For quality control workers, nothing could be more frustrating than knowing the key to unlock a particular problem is available, but that it is lost somewhere in a mountain of data. This voluminous data has been collected by a touch from a coordinate measuring machine, the click of an optical camera, the beep of a bar code scanner or from some of the multitude of other test measurement and inspection routines that are daily occurrences in modern factories.

For many companies, the data generated from these quality control efforts and filtered through statistical analysis soft-ware represents too much information stored in too many places for any one person to grasp. For them, data mining could be the answer. Data mining is the process of finding patterns and correlations in large amounts of data. Software from a handful of companies combine pattern recognition with statistical and mathematical techniques to root through these millions of data values looking for patterns.

This is a step beyond statistical process control because it looks for more than what happened in the past; it tries to forecast the future through a process called predictive modeling. These software programs extract data from a variety of islands of information, as DataNet Quality Systems (Southfield, MI) calls them, including data warehouses such as ERP, MES, SCADA, HMI and SPC; databases including Oracle, MS-SQL and Sybase; flat files such as Excel, Lotus 1-2-3, Quattro Pro, ASCII text files, CSV, equipment data files, and Web sites and Web pages as well as corporate intranets.
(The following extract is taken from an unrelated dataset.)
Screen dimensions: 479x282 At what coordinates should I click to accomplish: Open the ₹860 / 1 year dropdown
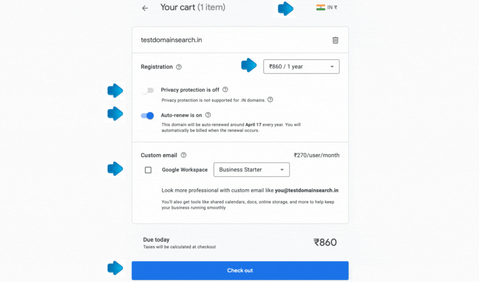(x=301, y=67)
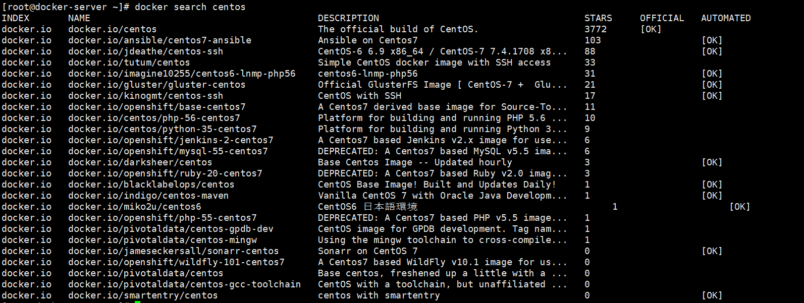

What once would have required reams of reports, some of which may have taken weeks to compile, can now be accessed by the click of a mouse. The only impediment might be the quality of the data or the imagination of the person deciding what types of data to include in the analysis. From here, the power of the Internet and company Intranet can allow this information to be disseminated throughout the country or the world.

Digging up savings
More than a decade ago, LTV Steel (Cleveland) was a data mining pioneer that won awards from the Data Warehouse Institute by customizing off-the-shelf software. The company was looking to use some of the massive amounts of data it collected. For instance, LTV found that producing one coil created 70,000 bytes of information in 60 files, and the company made thousands of these weekly.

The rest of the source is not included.